MontBell Tachyon Anorak Test Series
March 31, 2012
New York, New York, USA
5' 10" (1.78 m)
150 lb (68.00 kg)
I have been backpacking for 6 years, mostly 3-season weekend trips in the Adirondacks, and other parks in the Northeastern US. Additionally, I try to take at least one 5-7 day trip each summer to other destinations in Canada, Western United States and Central America. I use lightweight gear on a budget. My multi-day pack weight is around 20-25 lb (9-11kg). I enjoy sleeping comfortably and cooking a hot meal at night
Manufacturer: MontBell Co., Ltd
Year of Manufacture: 2012
Listed Weight: 2.3 oz (65 g)
Measured Weight: 2.3 oz (65 g) - Without stuff sack
Stuffsack Measured Weight: 0.1 oz (3 g)
Listed Compressed Dimensions: 2.8" x 0.8" x 3.5" (7.1 cm x 2.0 cm x 8.8 cm)

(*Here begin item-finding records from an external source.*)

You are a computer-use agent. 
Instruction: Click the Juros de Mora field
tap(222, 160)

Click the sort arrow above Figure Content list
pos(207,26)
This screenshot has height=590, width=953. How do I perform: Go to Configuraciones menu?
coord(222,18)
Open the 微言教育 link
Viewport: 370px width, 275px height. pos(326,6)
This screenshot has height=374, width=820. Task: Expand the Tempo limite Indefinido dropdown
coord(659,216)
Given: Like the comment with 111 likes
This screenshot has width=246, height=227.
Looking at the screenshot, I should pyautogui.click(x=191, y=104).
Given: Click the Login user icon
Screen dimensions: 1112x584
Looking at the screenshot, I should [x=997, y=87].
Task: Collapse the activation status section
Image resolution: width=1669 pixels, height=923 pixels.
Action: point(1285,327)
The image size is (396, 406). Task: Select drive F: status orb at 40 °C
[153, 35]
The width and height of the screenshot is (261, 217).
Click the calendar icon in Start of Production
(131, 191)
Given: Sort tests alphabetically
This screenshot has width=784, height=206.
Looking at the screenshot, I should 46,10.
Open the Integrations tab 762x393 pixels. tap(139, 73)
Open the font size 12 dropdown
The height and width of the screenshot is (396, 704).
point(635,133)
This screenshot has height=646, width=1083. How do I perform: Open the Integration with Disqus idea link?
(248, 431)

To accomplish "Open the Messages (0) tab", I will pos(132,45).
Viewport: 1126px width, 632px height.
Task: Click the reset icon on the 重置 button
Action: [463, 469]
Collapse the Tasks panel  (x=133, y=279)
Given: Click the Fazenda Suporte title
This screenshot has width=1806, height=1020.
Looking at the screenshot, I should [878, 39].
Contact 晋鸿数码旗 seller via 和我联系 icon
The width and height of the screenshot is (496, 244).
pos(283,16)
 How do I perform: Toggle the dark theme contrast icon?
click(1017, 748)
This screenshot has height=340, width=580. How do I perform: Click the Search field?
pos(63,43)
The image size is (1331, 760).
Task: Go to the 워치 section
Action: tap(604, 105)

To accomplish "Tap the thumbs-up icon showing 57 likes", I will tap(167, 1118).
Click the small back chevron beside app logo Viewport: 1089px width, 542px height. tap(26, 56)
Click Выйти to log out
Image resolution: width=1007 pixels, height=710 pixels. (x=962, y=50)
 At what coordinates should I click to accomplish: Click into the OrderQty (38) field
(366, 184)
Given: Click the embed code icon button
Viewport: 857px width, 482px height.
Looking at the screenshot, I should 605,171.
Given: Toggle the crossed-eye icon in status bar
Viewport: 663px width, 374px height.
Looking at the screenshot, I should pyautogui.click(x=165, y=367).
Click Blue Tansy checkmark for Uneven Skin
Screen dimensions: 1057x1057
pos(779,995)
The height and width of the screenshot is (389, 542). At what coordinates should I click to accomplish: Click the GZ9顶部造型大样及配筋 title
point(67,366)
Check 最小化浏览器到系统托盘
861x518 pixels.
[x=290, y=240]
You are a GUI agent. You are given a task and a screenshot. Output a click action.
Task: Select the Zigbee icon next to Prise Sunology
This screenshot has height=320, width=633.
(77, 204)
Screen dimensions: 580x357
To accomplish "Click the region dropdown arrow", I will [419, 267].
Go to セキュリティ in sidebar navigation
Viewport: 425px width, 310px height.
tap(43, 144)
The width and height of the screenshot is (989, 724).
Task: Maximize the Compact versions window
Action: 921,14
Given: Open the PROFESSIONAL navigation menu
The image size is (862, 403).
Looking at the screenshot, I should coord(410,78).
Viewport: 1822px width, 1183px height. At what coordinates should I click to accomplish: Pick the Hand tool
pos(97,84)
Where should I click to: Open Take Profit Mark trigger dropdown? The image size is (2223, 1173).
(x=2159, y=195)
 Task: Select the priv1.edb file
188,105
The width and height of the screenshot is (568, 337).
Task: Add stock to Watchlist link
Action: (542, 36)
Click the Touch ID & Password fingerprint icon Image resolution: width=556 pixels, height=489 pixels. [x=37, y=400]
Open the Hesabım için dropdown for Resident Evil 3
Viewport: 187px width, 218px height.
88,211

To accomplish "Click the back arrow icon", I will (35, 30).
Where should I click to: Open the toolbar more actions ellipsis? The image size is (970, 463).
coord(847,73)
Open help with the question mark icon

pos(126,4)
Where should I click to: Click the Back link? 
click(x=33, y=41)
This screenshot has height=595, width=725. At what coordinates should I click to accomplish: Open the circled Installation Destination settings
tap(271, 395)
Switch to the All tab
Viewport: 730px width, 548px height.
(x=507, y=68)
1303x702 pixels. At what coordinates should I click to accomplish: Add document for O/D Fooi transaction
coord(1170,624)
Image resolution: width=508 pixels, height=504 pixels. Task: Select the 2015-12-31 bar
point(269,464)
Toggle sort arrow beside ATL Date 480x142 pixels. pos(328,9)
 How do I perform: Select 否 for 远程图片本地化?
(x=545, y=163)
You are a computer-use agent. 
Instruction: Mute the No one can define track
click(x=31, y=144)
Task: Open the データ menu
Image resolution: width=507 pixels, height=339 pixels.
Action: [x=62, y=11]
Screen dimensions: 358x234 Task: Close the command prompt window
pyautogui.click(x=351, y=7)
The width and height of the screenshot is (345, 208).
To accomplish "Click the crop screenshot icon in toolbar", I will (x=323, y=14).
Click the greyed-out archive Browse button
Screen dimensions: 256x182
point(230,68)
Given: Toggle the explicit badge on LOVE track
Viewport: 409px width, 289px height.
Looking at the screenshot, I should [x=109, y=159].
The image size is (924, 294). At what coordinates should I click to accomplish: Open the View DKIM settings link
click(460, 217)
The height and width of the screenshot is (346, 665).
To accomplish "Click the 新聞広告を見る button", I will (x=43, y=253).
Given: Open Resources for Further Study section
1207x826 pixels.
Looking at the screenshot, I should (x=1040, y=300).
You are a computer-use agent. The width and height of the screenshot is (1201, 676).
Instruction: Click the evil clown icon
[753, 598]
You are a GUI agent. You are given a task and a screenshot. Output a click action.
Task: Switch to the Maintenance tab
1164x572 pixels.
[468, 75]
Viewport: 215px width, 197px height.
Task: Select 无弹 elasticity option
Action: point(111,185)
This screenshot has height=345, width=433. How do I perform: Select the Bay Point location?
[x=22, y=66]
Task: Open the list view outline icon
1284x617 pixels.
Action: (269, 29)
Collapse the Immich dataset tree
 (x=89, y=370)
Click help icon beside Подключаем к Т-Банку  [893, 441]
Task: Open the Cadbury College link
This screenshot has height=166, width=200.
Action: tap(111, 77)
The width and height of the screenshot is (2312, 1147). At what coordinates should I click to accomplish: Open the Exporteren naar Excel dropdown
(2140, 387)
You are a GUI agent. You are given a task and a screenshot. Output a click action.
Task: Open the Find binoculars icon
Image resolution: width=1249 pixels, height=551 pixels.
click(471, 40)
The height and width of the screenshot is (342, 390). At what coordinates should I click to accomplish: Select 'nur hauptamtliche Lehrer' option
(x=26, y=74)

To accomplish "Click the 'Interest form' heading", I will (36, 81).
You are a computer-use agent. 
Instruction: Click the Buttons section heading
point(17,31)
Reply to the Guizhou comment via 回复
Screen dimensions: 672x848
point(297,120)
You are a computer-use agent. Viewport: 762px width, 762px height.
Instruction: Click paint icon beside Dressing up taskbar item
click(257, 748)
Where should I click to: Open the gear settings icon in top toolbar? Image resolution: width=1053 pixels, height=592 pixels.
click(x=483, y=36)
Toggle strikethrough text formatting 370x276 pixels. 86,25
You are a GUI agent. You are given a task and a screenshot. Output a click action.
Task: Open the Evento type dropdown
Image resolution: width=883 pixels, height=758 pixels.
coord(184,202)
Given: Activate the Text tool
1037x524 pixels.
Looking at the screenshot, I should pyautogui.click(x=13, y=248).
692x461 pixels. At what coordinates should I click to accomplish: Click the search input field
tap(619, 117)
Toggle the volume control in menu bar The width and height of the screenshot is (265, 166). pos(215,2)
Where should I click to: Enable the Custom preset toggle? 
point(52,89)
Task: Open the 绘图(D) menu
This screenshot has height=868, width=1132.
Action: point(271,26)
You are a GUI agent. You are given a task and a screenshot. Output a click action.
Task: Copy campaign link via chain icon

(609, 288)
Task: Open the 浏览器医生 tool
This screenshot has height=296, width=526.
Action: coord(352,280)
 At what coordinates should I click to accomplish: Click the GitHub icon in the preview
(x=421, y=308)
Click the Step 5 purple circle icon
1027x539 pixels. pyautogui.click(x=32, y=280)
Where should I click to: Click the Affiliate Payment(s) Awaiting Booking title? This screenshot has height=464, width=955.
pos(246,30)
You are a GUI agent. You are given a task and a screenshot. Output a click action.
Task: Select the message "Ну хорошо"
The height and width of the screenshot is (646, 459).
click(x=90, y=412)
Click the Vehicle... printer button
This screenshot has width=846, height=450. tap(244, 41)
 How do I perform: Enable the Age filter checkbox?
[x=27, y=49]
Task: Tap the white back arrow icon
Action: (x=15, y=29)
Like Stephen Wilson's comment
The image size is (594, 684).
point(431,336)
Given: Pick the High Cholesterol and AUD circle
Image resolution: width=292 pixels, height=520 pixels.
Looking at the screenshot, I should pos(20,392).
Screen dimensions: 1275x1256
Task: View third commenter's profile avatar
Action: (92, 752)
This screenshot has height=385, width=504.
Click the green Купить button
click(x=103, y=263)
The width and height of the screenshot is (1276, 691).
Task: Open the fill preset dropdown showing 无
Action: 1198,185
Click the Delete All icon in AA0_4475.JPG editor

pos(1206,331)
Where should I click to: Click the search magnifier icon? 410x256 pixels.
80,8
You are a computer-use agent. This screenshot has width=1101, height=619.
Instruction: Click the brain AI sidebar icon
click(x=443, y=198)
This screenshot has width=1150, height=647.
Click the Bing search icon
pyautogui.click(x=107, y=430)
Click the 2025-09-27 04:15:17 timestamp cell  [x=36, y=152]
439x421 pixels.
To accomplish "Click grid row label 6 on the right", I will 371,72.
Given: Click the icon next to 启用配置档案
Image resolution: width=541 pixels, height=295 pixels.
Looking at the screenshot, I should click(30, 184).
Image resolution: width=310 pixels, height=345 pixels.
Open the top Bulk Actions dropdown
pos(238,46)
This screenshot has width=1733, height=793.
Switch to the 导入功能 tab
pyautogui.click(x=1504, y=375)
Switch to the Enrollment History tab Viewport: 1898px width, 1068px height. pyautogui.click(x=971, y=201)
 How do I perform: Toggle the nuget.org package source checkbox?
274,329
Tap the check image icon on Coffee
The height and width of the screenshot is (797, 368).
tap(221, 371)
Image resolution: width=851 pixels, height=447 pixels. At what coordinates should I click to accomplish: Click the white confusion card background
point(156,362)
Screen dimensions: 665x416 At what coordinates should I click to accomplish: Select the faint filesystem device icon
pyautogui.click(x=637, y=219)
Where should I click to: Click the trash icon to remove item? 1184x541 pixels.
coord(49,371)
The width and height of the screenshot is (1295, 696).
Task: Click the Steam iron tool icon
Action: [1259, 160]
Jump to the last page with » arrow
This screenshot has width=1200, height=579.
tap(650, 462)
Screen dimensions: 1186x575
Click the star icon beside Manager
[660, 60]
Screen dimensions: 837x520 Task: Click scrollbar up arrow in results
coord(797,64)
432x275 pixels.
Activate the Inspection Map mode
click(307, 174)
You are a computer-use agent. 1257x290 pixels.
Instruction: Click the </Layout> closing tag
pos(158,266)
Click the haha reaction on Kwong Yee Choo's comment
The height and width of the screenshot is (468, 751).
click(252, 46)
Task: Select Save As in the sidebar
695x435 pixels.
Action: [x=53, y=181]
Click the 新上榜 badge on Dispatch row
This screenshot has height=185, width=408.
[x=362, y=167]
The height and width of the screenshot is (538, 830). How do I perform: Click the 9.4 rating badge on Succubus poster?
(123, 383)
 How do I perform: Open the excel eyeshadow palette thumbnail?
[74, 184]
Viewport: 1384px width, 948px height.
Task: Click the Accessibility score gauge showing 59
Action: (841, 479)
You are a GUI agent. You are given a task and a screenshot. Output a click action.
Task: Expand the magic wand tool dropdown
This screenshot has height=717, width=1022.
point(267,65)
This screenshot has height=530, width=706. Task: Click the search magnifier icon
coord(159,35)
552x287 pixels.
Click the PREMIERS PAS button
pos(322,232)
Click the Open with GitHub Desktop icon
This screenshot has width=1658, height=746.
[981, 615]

Measured Compressed Dimensions: 2" x 1" x 4" (5.0 cm x 2.5 cm x 10 cm)
Available Sizes: S, M, L, XL
Color: Sax Blue
Available Color: Green, Orange
MSRP: US $99.00
The Tachyon Anorak is a new ultralight water resistant wind shirt from MontBell (hereafter Anorak or wind shirt). According to the manufacturer, the mantra of the designers was "function only," and it clearly shows. The first thing that struck me is how thin and light the Anorak is. MontBell states on its website that this product is made from 15 denier ballistic nylon, a product that has three times the tear strength of similar weight nylon fabrics. Despite this claim, I felt like I was about to tear a hole in the wind shirt when putting it on, because of how thin the fabric is.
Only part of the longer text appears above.